__TEXT BLOCK__:
Chances are, how you feel about running 10 minutes late at work is a good indicator of how old you are. While it may be a sign of disrespect among baby boomers, Gen Zers don’t see the big deal.

In fact, according to 2024 research, the youngest generation of workers believes 10 minutes late is still right on time.

The online meeting company Meeting Canary asked over 1,000 British adults about their attitudes toward punctuality, and almost half of those ages 16 to 26 said that being between five and 10 minutes late is just as good as being punctual.

However, tolerance for tardiness decreased with age.

While around 40% of millennials said they are forgiving of colleagues running 10 minutes behind schedule, this dropped to just 26% for Generation X and 20% for baby boomers.

Adding to that, those with baby boomer bosses should probably avoid being late at all, even by just a minute, because in their eyes, “If you arrive after the agreed time at all then you are late,” the report cautioned.

A staggering 70% of baby boomers surveyed said they have zero tolerance for any level of tardiness.

Why the punctuality discrepancy? 

It’s not surprising that Gen Zers lack a strict sense of timing. They entered the workforce from the comforts of their home during the pandemic, where it was common courtesy to wait longer for people to dial into a meeting in case they were experiencing tech issues.

In reality, many of them have probably never experienced the embarrassment of walking late into a meeting and being stared at by their entire team, who are begrudgingly waiting for them to start—and perhaps they never will.

Research has consistently shown that pandemic-era hires want to hold on to the flexibility they grew accustomed to during that time: Not only will they walk out of jobs that don’t let them have some say over when and where they work, but they would even rather work multiple jobs than one with traditional rigid hours, to better accommodate their out-of-work life.

“Gen Z is more likely than other generations to value and prioritize work-life balance and mental health above workplace stresses—and that includes rushing around to be on time for a meeting,” Meeting Canary’s founder, Laura van Beers, told Fortune.

“Where working from home has blurred the lines in what good meeting etiquette is for the younger generations, older office workers still have a more established, traditional view.”

__EXERCISE REQUIREMENTS__:
**a.** In the article on generational attitudes toward workplace punctuality, what share of the baby boomers surveyed said they have zero tolerance for any level of tardiness?
**b.** Write the next few paragraphs of the article on generational attitudes toward workplace punctuality, starting after its final quoted sentence.

__ENTRIES SUPPLIED__:
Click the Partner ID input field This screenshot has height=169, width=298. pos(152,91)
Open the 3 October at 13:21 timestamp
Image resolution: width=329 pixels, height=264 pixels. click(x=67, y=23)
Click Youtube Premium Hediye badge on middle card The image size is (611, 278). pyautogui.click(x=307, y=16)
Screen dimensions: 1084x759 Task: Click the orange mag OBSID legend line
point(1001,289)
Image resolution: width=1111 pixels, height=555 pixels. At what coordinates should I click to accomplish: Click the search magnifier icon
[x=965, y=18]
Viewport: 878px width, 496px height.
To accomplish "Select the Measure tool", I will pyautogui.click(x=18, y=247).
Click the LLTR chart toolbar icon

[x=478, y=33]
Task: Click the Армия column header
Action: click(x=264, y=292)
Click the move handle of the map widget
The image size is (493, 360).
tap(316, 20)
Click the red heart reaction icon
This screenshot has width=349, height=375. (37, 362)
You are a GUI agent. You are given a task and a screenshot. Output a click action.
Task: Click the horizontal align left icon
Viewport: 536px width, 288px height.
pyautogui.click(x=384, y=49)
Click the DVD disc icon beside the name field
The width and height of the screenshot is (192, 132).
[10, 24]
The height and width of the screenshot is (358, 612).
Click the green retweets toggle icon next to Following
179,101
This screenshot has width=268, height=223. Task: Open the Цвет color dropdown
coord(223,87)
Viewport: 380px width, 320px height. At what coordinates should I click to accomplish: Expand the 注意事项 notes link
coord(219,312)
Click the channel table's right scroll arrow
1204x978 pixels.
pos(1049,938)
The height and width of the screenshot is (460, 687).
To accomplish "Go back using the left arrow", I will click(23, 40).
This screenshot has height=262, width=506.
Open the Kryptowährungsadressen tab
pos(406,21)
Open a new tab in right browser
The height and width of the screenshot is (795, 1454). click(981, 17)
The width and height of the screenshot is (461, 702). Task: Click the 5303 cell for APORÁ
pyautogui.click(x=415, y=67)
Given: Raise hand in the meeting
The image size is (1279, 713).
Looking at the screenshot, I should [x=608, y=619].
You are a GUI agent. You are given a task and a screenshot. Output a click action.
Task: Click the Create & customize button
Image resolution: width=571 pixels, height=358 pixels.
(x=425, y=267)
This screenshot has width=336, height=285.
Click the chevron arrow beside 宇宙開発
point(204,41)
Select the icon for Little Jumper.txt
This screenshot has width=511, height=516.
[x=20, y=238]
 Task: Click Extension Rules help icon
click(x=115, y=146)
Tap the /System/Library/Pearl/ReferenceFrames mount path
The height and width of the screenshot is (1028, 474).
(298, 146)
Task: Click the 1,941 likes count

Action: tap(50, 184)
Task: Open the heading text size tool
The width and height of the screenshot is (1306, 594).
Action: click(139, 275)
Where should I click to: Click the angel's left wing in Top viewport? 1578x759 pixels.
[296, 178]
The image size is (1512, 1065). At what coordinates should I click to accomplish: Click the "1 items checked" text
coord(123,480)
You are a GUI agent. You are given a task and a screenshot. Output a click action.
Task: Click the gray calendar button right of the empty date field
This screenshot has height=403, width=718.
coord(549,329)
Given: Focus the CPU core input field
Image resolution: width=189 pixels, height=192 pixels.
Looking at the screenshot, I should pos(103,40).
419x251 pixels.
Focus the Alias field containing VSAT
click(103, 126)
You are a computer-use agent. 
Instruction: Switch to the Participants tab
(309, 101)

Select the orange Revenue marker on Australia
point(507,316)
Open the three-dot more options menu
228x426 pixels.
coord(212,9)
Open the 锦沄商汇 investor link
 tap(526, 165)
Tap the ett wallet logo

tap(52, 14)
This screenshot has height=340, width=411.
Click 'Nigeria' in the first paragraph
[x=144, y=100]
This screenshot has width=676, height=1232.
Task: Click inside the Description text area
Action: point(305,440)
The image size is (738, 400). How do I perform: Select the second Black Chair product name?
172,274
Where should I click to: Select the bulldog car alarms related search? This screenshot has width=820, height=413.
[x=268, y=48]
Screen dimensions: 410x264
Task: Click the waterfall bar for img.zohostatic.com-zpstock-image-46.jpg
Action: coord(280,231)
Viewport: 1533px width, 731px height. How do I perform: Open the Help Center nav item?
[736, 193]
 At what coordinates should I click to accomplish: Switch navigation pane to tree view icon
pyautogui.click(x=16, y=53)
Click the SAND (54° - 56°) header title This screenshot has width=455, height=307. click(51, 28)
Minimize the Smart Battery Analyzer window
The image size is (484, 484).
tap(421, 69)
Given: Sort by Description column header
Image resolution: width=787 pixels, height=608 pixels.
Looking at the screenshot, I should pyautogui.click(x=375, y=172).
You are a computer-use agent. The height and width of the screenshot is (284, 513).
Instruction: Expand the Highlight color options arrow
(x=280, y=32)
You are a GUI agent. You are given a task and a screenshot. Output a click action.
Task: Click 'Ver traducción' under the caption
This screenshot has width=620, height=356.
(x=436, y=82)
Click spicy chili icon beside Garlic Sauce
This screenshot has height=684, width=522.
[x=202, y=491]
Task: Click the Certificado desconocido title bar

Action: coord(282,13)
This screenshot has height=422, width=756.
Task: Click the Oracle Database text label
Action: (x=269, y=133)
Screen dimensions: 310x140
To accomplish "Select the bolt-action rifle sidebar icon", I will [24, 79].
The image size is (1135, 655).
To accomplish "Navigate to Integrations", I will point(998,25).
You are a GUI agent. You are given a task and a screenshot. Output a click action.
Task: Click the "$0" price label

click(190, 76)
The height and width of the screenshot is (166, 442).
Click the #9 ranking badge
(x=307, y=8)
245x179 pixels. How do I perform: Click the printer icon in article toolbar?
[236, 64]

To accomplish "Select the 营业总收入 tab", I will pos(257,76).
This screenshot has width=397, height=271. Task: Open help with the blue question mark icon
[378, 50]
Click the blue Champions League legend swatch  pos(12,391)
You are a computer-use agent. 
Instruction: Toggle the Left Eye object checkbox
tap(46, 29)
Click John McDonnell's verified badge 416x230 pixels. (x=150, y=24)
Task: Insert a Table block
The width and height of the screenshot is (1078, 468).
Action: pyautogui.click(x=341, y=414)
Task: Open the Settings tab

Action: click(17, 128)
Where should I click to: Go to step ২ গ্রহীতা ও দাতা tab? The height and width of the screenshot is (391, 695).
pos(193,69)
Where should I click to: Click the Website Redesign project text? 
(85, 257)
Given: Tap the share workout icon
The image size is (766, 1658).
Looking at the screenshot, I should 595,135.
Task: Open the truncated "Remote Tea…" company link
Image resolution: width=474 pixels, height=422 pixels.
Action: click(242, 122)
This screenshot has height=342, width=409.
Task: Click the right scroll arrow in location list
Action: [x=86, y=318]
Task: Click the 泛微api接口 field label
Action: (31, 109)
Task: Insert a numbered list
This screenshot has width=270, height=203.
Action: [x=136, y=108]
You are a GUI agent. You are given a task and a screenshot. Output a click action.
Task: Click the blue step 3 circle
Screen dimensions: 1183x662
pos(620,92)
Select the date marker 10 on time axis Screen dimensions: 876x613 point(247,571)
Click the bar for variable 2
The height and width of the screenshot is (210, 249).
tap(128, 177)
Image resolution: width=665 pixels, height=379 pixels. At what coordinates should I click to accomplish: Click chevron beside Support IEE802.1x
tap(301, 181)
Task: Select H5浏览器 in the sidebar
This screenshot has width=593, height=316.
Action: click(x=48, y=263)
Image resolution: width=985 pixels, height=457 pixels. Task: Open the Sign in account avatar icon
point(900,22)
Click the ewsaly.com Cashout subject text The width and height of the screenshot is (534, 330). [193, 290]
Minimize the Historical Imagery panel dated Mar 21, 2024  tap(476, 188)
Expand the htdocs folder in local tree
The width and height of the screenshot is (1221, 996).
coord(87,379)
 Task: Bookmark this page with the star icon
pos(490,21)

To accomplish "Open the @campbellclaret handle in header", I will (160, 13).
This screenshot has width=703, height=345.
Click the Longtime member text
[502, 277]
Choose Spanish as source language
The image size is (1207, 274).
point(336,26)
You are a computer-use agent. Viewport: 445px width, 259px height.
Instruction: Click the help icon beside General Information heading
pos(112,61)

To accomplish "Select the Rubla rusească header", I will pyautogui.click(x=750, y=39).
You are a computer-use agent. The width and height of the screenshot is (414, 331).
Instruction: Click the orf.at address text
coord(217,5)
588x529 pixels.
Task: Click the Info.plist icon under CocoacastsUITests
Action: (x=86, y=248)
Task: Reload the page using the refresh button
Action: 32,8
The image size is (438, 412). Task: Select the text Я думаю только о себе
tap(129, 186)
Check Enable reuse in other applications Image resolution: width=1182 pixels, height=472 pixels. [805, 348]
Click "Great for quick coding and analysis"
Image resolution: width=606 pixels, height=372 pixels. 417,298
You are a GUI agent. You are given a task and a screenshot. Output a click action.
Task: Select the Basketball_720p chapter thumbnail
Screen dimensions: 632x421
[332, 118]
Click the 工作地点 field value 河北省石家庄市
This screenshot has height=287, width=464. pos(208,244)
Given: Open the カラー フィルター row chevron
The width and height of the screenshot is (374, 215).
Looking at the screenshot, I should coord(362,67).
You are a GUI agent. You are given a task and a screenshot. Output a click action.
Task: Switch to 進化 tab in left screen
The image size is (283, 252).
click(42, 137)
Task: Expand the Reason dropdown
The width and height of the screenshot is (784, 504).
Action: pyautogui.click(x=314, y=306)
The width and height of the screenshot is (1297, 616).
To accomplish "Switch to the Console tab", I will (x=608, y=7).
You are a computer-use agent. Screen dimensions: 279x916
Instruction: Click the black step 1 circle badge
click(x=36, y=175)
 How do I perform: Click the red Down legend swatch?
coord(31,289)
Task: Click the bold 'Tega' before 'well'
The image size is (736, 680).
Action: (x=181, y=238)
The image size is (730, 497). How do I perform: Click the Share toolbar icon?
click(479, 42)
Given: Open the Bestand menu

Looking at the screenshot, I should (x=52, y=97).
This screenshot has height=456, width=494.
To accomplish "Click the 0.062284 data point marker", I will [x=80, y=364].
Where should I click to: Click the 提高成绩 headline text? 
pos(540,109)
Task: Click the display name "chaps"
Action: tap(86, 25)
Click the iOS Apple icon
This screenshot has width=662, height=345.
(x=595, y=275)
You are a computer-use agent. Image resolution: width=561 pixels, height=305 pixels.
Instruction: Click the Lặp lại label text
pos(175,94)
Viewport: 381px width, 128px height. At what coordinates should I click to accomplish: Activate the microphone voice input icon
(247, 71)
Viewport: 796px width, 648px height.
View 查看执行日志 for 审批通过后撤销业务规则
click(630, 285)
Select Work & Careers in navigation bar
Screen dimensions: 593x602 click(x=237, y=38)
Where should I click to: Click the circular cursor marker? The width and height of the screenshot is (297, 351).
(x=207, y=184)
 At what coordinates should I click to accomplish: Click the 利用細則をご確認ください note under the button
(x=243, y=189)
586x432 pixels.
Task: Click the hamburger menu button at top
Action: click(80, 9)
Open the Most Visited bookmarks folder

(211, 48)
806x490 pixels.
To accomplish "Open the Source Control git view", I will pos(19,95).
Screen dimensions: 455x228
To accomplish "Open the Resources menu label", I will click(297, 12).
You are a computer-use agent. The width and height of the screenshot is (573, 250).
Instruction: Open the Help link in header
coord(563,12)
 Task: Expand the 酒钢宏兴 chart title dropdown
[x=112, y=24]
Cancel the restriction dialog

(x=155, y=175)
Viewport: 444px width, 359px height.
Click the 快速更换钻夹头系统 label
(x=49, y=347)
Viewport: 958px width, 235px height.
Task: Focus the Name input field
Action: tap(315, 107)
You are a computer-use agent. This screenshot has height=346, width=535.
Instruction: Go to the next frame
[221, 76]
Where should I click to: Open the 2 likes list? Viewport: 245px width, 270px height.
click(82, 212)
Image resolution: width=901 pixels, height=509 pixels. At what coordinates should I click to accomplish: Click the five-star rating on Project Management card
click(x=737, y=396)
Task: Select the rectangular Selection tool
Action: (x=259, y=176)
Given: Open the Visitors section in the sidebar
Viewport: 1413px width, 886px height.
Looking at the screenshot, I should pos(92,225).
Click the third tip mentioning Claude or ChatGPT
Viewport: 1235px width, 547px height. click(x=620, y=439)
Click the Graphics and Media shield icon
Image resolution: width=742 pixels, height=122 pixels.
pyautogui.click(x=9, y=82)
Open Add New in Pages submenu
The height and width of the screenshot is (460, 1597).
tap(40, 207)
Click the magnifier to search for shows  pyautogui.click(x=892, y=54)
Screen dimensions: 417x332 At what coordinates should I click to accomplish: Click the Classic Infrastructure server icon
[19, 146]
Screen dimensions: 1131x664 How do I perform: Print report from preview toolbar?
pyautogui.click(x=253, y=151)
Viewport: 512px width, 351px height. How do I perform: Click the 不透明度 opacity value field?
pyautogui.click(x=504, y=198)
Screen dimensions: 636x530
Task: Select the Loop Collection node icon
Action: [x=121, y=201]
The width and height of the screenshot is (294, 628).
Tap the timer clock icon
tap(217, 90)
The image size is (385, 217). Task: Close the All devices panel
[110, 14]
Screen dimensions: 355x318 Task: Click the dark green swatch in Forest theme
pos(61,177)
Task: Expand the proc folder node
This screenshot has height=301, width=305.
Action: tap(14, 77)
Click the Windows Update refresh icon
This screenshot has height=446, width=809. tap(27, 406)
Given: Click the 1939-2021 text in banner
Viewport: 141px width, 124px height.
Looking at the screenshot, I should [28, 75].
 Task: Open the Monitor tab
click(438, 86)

__RESULTS__:
**a.** 70%

**b.**
It’s why just as Gen Zers have had to learn how to appropriately dress for meetings, now they’re going to need to brush up on their timekeeping—or risk getting in the bad books of their boss at work.

Tardiness may not be entirely Gen Z’s fault, but it’s getting them a bad rep

While lax timing will no doubt be welcome for many workers—especially those with children, neurodiversity, or mental health struggles—bosses have already been complaining about how hard young workers are to manage.

The Oscar-winning actress Jodie Foster famously grumbled over her Gen Zers coworkers not showing up on the job until 10:30 a.m. Meanwhile, an MIT interviewer blasted the generation for always “being late.”

And research shows that Gen Z’s flexibility with timing transcends the meeting room: They are more likely to miss deadlines than any other generation.

On average, Gen Z workers miss almost a quarter of their deadlines each week, compared to 6% for baby boomers and 10% for Gen X. 

At the same time, young workers spend the most time on unnecessary tasks and pulling overtime.

On the bright side: It suggests that they’re not keeping you waiting because they don’t respect your time—but because they’re probably struggling with time management, which will improve with experience.

As Nick South, managing director at Boston Consulting Group, pointed out, tardiness isn’t a Gen Z–specific trait, it’s a learning curve that every young worker goes through at the start of their career.

“When all of us entered the workforce, it took quite a long time to learn, we wasted time being ineffective,” he told Bloomberg. “As you go on, you learn when to focus and where you can take a shortcut.”